Task instructions: Each line of the data below must be reproduced without any change.

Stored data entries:
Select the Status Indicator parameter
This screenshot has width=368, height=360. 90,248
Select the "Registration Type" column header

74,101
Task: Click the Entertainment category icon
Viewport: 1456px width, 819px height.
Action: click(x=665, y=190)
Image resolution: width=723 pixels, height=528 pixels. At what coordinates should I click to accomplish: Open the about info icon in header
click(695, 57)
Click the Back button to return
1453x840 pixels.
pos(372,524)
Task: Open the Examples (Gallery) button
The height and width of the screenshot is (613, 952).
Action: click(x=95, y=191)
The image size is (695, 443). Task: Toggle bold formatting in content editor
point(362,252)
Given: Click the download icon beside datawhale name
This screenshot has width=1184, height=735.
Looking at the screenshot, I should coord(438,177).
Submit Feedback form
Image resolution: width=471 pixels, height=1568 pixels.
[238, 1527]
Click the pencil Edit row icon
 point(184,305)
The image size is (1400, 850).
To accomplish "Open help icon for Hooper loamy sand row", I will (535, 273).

Your solution:
Select the Status Indicator parameter
This screenshot has width=368, height=360. 90,248
Select the "Registration Type" column header

74,101
Task: Click the Entertainment category icon
Viewport: 1456px width, 819px height.
Action: click(x=665, y=190)
Image resolution: width=723 pixels, height=528 pixels. At what coordinates should I click to accomplish: Open the about info icon in header
click(695, 57)
Click the Back button to return
1453x840 pixels.
pos(372,524)
Task: Open the Examples (Gallery) button
The height and width of the screenshot is (613, 952).
Action: click(x=95, y=191)
The image size is (695, 443). Task: Toggle bold formatting in content editor
point(362,252)
Given: Click the download icon beside datawhale name
This screenshot has width=1184, height=735.
Looking at the screenshot, I should coord(438,177).
Submit Feedback form
Image resolution: width=471 pixels, height=1568 pixels.
[238, 1527]
Click the pencil Edit row icon
 point(184,305)
The image size is (1400, 850).
To accomplish "Open help icon for Hooper loamy sand row", I will (535, 273).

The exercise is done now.